EXERCISE GOAL
Retype exactly the lines below, starting with the line that contains "The image size is (2032, 957)." and ending with the last line; leave out any pictures.

DATASET EXTRACT
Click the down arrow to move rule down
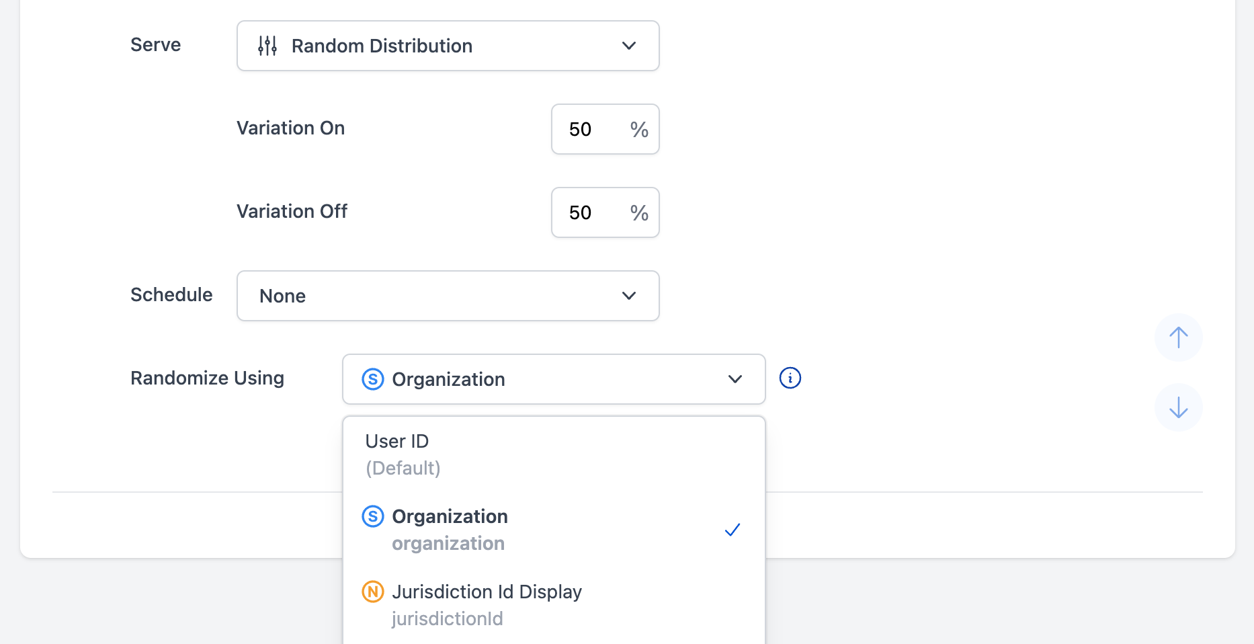1254x644 pixels. pyautogui.click(x=1178, y=407)
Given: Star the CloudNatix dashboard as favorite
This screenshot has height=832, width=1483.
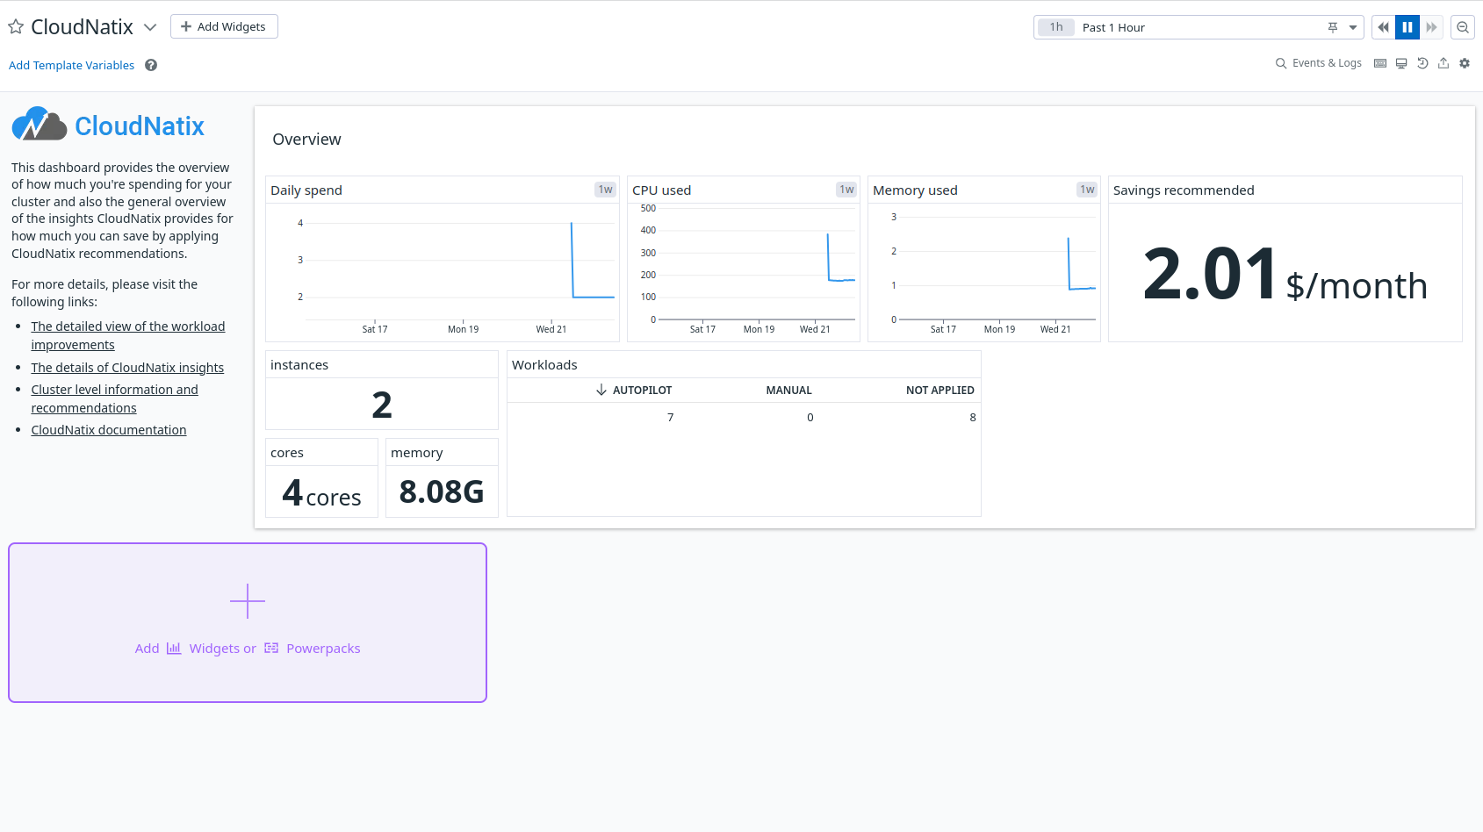Looking at the screenshot, I should (15, 26).
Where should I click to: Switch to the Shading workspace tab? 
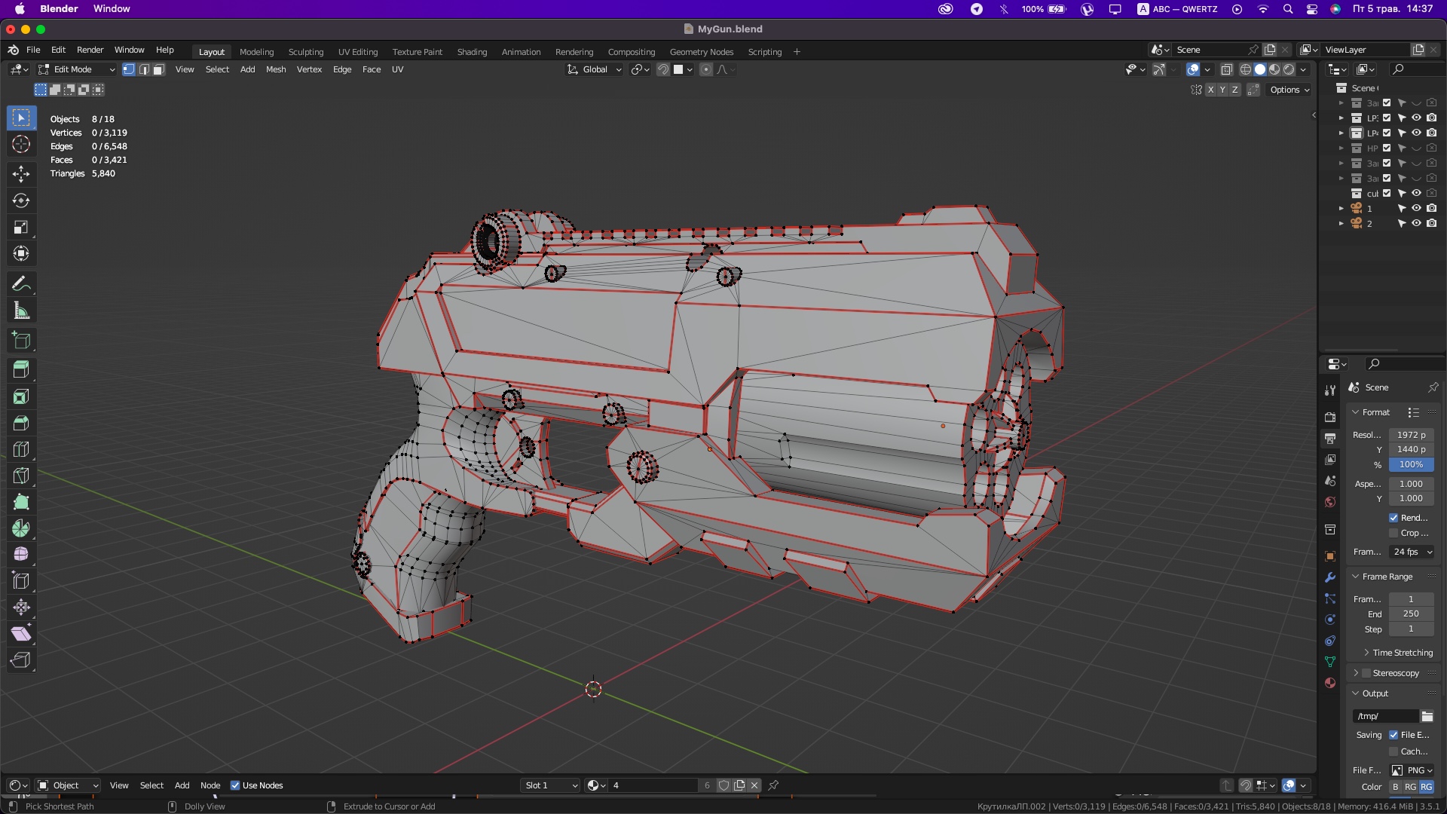click(x=472, y=52)
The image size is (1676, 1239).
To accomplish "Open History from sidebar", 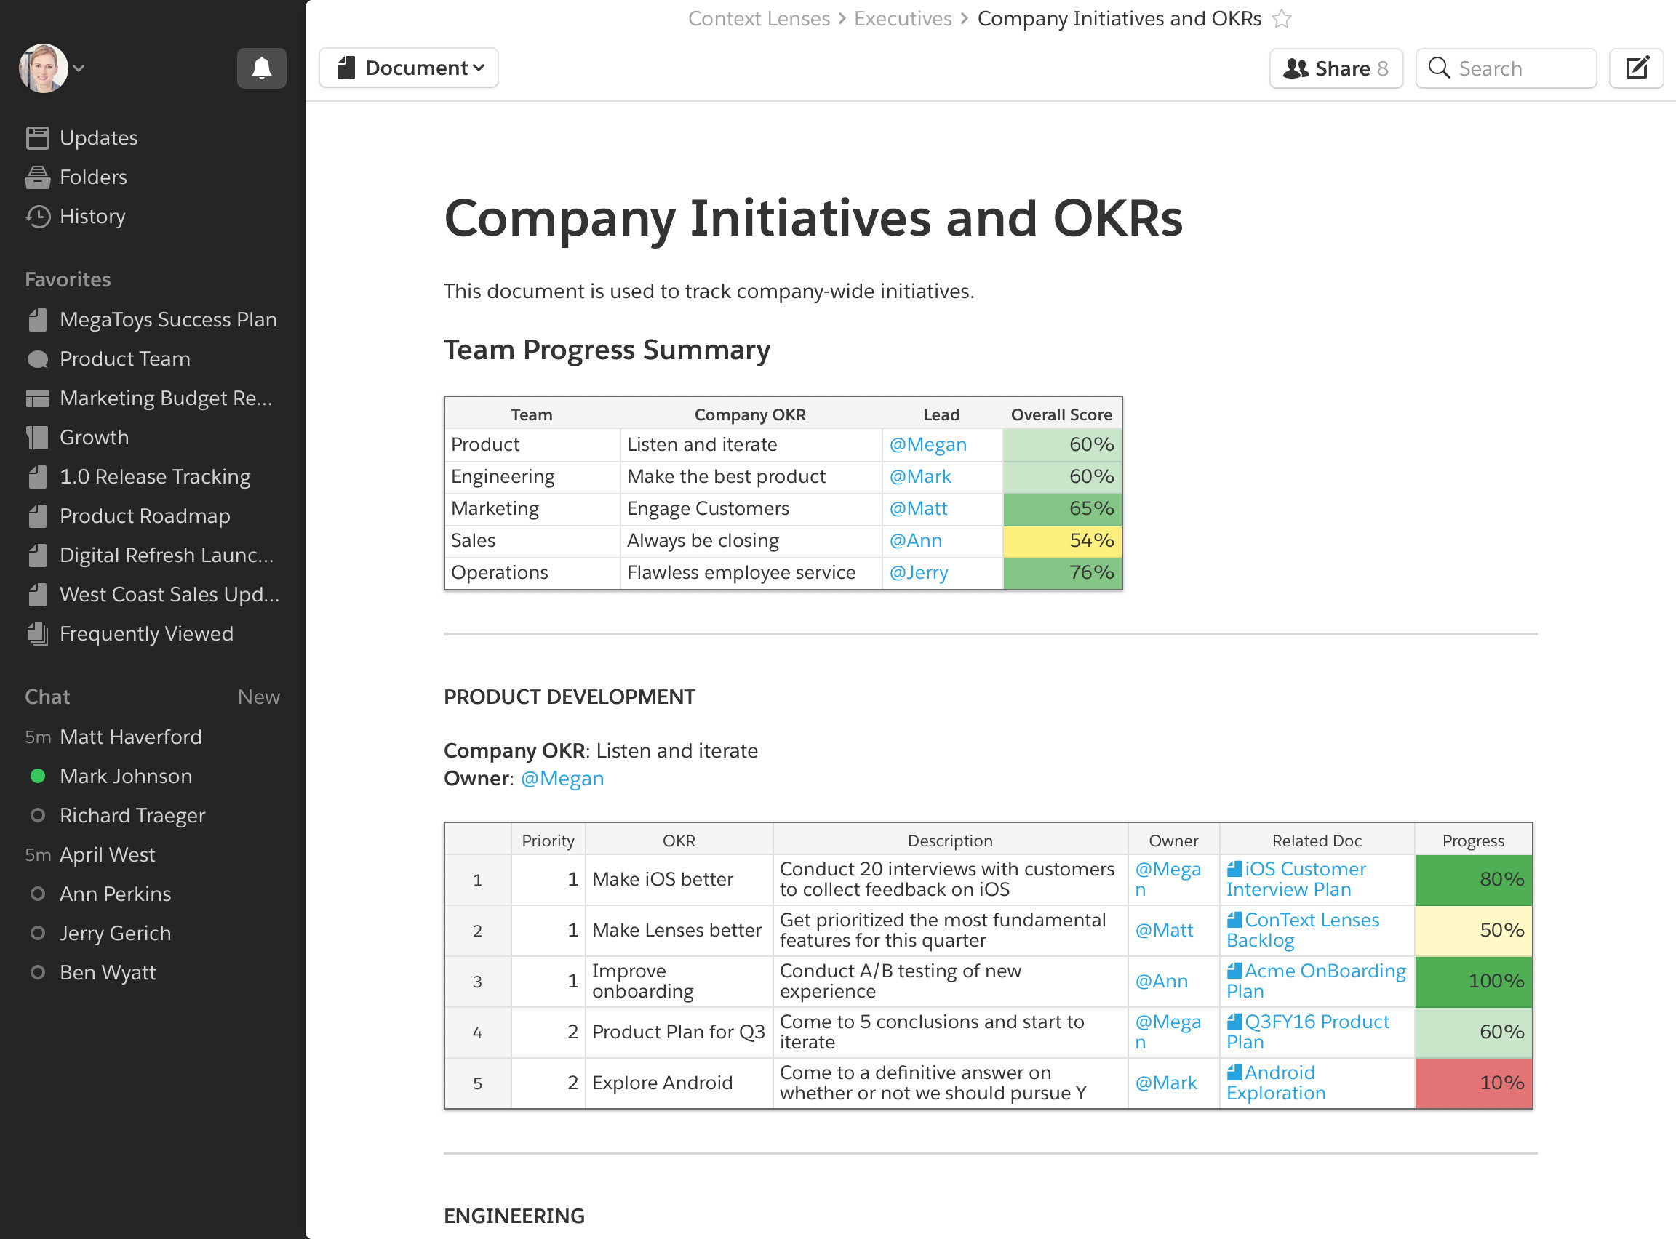I will [92, 217].
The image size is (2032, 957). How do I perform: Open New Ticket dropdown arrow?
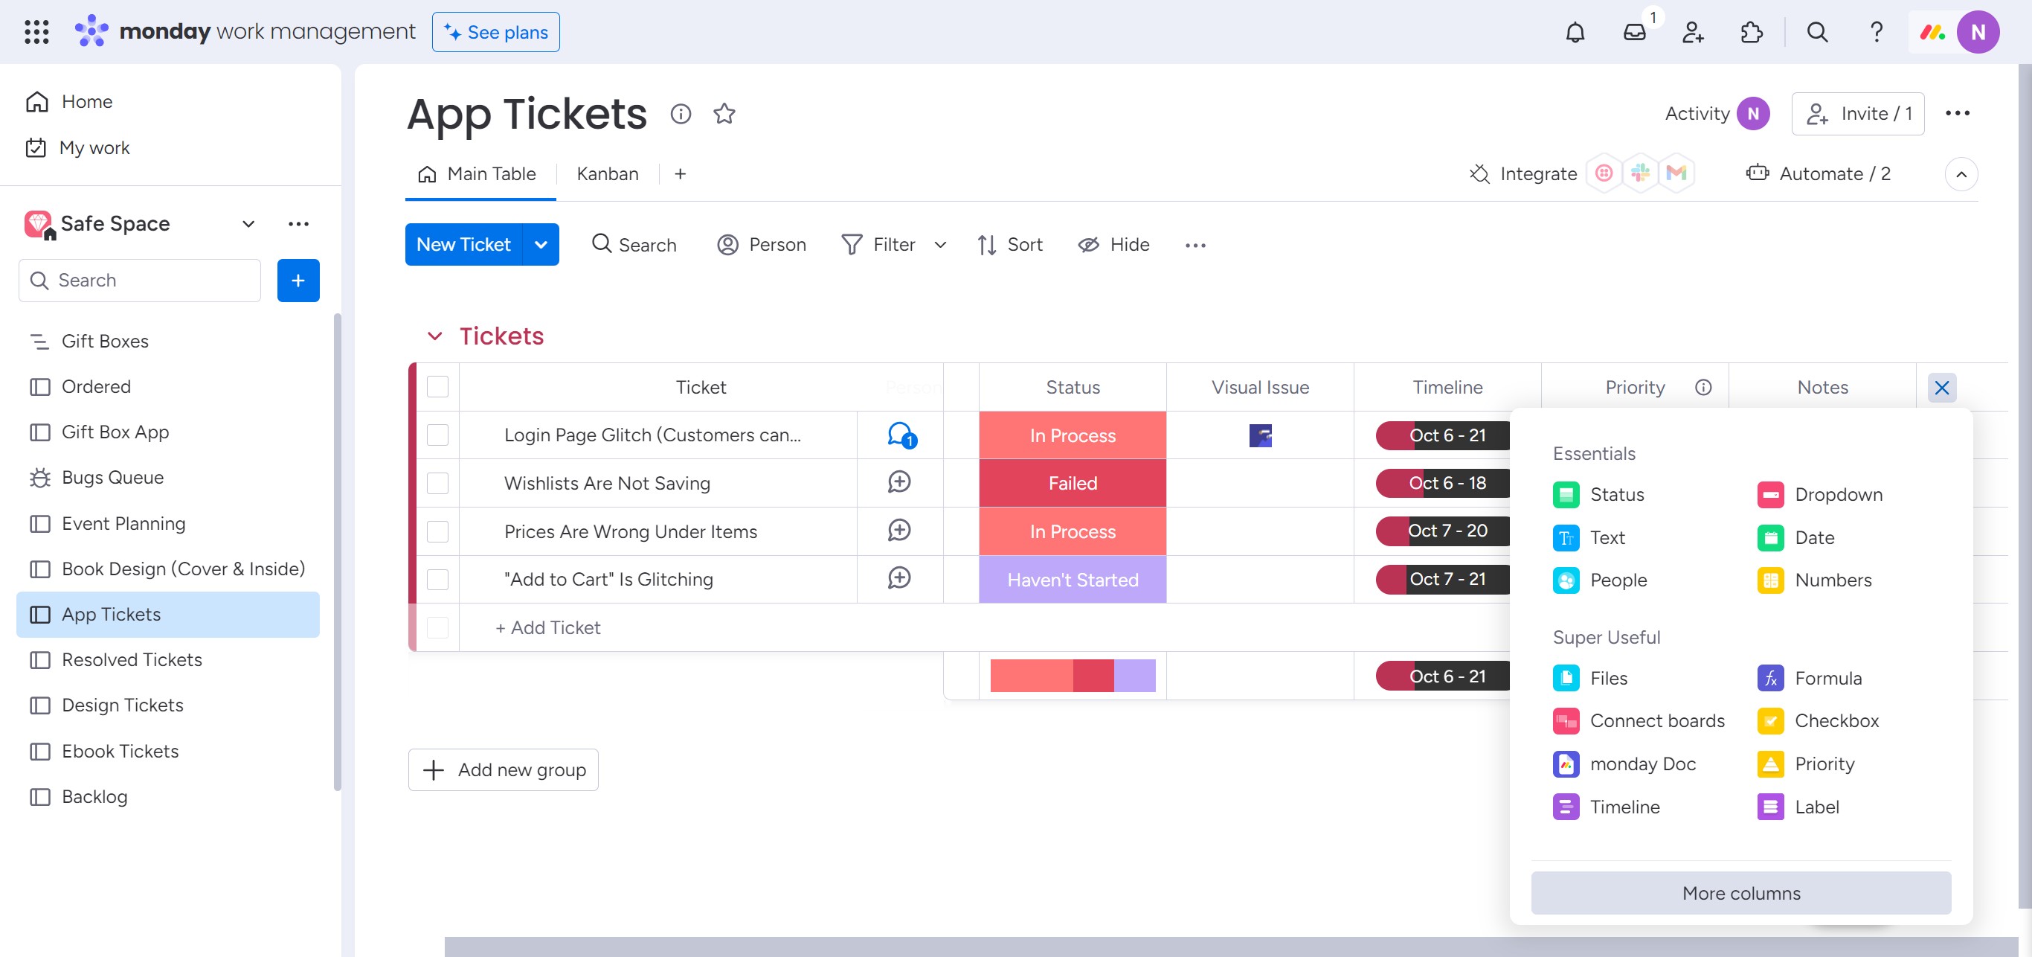point(541,245)
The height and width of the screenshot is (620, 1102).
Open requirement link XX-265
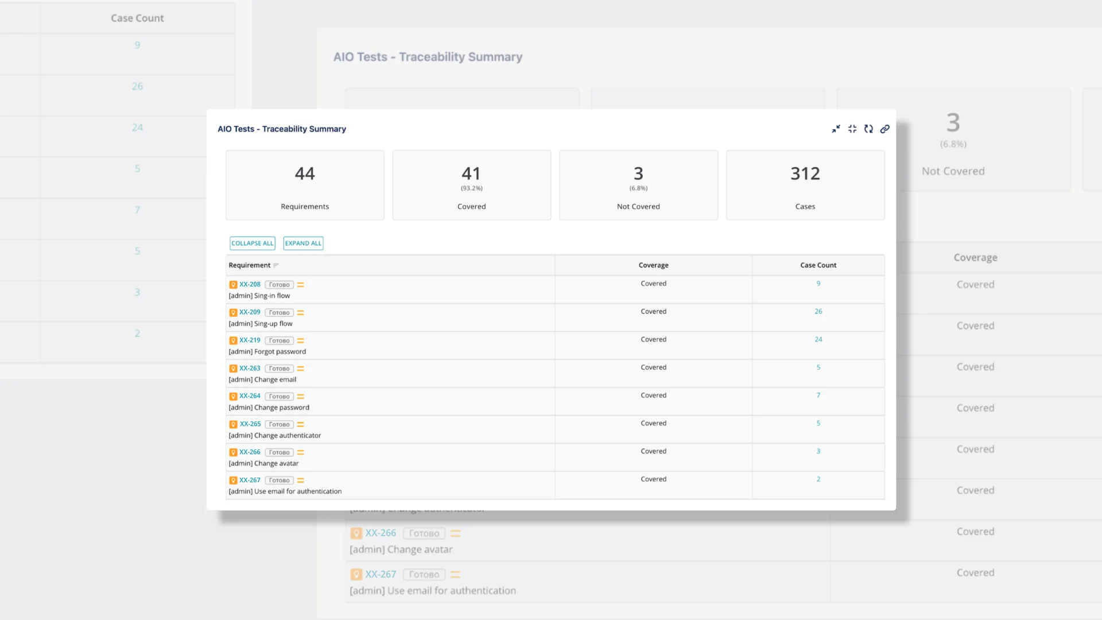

COMPLETED TASK
The image size is (2032, 957). How do I perform: Open New Ticket dropdown arrow?
point(541,245)
The height and width of the screenshot is (620, 1102).
Open requirement link XX-265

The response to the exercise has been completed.